To find such an integer, we can look at the exponents of the prime factors. Since the exponent of 2 in the prime factorization of 108 is 2, and the exponent of 3 is 3, we need to find an integer \( m \) such that the exponents of its prime factors are also 2 and 3, respectively.
Let’s consider the prime factorization of \( m^3 \). Since \( m^3 \) is a perfect cube, its prime factors will be raised to the power of 3. Therefore, the prime factorization of \( m^3 \) will be of the form \( p^3 \times q^3 \), where \( p \) and \( q \) are prime numbers.
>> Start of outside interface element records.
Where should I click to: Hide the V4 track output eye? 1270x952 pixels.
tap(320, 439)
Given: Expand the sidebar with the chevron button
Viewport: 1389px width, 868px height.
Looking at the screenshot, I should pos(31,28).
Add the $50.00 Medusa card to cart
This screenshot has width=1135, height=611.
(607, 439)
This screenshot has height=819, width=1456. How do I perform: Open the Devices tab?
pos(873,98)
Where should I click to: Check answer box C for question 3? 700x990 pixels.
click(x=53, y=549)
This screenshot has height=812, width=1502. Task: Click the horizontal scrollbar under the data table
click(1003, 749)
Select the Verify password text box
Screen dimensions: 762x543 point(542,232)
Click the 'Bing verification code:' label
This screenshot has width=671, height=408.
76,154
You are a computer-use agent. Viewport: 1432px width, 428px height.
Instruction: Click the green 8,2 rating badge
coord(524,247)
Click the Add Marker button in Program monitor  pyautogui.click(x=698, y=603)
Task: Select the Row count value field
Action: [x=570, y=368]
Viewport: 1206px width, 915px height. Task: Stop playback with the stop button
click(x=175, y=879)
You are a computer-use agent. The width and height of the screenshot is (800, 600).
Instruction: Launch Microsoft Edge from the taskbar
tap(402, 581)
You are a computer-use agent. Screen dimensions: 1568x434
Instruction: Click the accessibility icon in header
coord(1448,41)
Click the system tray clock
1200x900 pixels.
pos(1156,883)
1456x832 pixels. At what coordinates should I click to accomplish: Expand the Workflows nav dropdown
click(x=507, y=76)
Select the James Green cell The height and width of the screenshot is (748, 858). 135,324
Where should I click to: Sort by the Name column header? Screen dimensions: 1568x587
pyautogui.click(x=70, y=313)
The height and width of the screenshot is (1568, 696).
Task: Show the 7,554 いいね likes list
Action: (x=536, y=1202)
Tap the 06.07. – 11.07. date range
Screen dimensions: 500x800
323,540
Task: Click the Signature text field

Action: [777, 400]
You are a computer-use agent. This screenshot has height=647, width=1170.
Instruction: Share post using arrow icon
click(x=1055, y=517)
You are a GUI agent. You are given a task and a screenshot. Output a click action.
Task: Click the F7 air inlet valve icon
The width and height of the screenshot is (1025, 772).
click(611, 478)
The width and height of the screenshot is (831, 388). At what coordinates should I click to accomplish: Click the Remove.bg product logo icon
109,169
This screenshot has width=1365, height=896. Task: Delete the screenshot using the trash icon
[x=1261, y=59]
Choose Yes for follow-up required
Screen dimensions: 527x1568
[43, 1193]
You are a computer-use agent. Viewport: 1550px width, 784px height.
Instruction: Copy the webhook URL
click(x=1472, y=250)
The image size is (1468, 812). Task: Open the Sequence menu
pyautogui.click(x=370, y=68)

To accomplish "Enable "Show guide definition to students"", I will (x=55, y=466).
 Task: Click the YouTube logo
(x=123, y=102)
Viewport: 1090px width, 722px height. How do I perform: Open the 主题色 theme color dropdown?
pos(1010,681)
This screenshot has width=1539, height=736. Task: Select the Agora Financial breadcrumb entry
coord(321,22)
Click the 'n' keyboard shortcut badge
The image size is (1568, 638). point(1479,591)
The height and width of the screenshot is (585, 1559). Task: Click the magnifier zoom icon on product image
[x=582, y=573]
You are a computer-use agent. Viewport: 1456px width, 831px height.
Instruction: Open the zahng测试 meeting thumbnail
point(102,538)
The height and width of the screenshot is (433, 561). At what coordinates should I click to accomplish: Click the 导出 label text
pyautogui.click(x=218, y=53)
Comparing the prime factorization of 108 with the prime factorization of \( m^3 \), we can see that the prime factorization of 108 cannot be expressed as \( p^3 \times q^3 \). The prime factorization of 108 has a 2 raised to the power of 2 and a 3 raised to the power of 3, whereas the prime factorization of \( m^3 \) would require a 2 raised to the power of 3 and a 3 raised to the power of 3.
Therefore, we can conclude that 108 is not a perfect cube. This is because there is no integer \( m \) such that \( m^3 = 108 \). The number 108 has prime factors raised to the power of 2 and 3, respectively, which means it cannot be expressed as the cube of an integer.